I tuned Haruto out. Much as I appreciated his commitment, I was happy to let them rehash this argument. They'd reach a resolution, soon enough. Hopefully without adult interference, because the club advisor Mr. Yamamoto was fast asleep over the pile of papers he was ostensibly grading. Now I understand why I never get my history papers back on time.

"Yamada!" Haruto called urgently, interrupting my observations. He approached me, grabbing my hands and shaking them vigorously. "You've got to help us!"
"...what can I do?"
"We need photographic evidence! Absolute, physical proof that Suzuki and Shinagawa are dating! You have to find it!" Haruto begins to get starry-eyed, imagining. "Oh, just picture it... 'Student Council President and Track Star, Confirmed Dating!' with a big, full-color photo of them kissing to match! No one will doubt our credibility again!"
"Uh, we don't have the budget for full-color photos." Sakura reminded him, bluntly. "Actually, we only have the budget to print about twenty copies or so..."
"...and this will be our calling card to a blank check for our vital services!" Haruto interrupted. He turned back towards me, grabbing my hands again. I winced. He has a death grip when he wants to. "Please! You have to do it today!"
I nodded. "Okay. I can do it."
Tears appeared in Haruto's eyes, and he fell to his knees. "My heeeero!" he wailed. Akari cackled maliciously, still recording the meeting, likely in gorier and more exaggerated detail than was strictly necessary or at all called for.

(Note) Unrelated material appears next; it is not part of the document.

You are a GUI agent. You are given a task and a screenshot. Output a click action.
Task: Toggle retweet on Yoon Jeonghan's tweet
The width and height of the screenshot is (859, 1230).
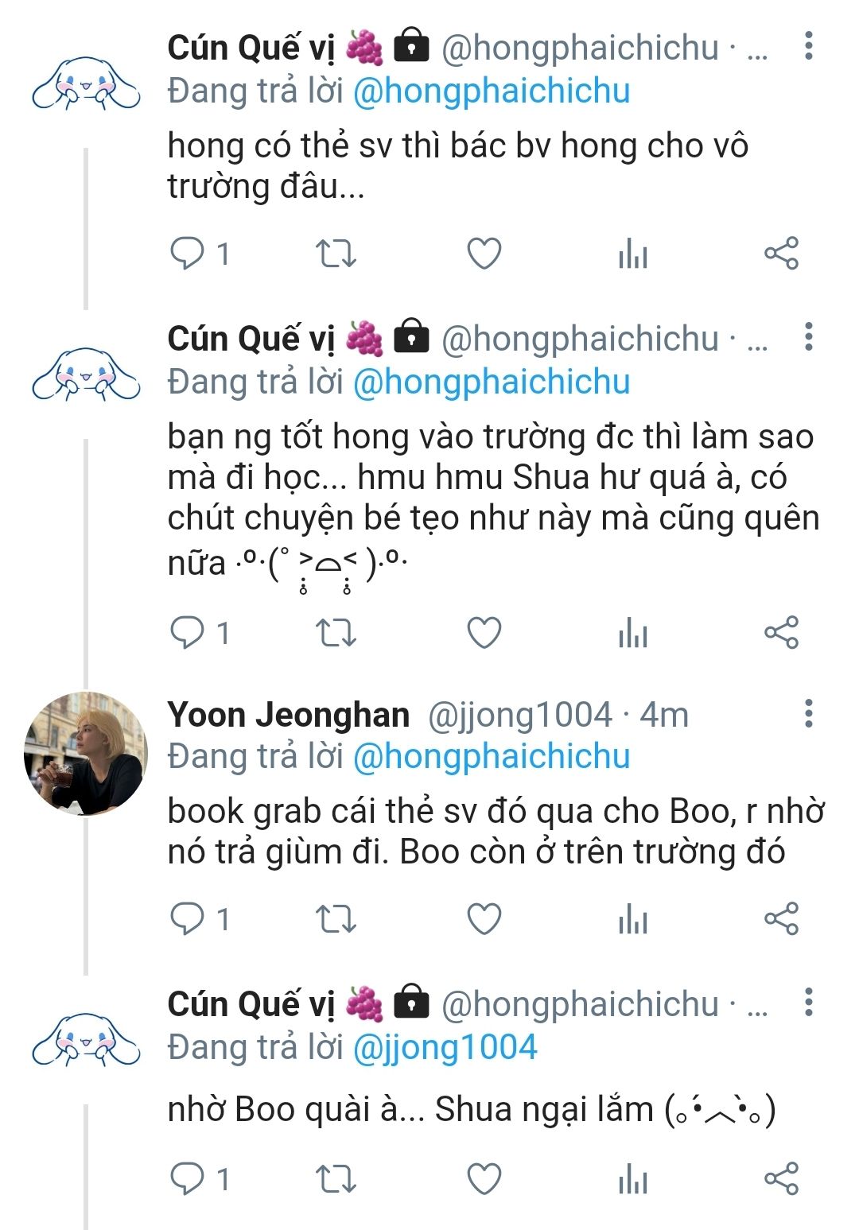point(336,918)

"I hate to break it to you," Sakura warned me, "but people have been trying to catch those two for months, so they can shut up with throwing those constant hints about a 'potential significant other' every time they open their mouths. Unless you're going to stalk their every move and stake out in whatever abandoned part of town they meet, don't expect to get anything."
I smiled. "Don't worry! That's exactly what this job is, right?"
"Uh... yeah, if you're a ninja or something! I know that freaky camera of yours looks like an assault weapon, but nobody sane would..."

.... --- .-- -.. -.--

I crouch on the roof above the metal-railed balcony, finishing letting my grappling hook wind up. Pulling against the cord to check that the stop is clamped and the hooks are locked in place, then fastening it back to my belt. Sakura's words echo back to me, though I still don't understand them. I know I tend to take my job a little more seriously than most photographers, but in broad strokes, this is the name of the game, isn't it? I haven't figured out yet, though, how most photographers seem to get away with one of those dinky six-inch lenses. Like they're somehow good enough to get most of their shots from twenty feet away or less. That's the goal, I guess. People must train thousands of hours to have those kinds of tracking skills. But, in spite of my mother's training, I'm still young. I have so much to learn. At my skill level, I need all thirty-three inches of my barrel lens to get clear enough photos from my roof perches.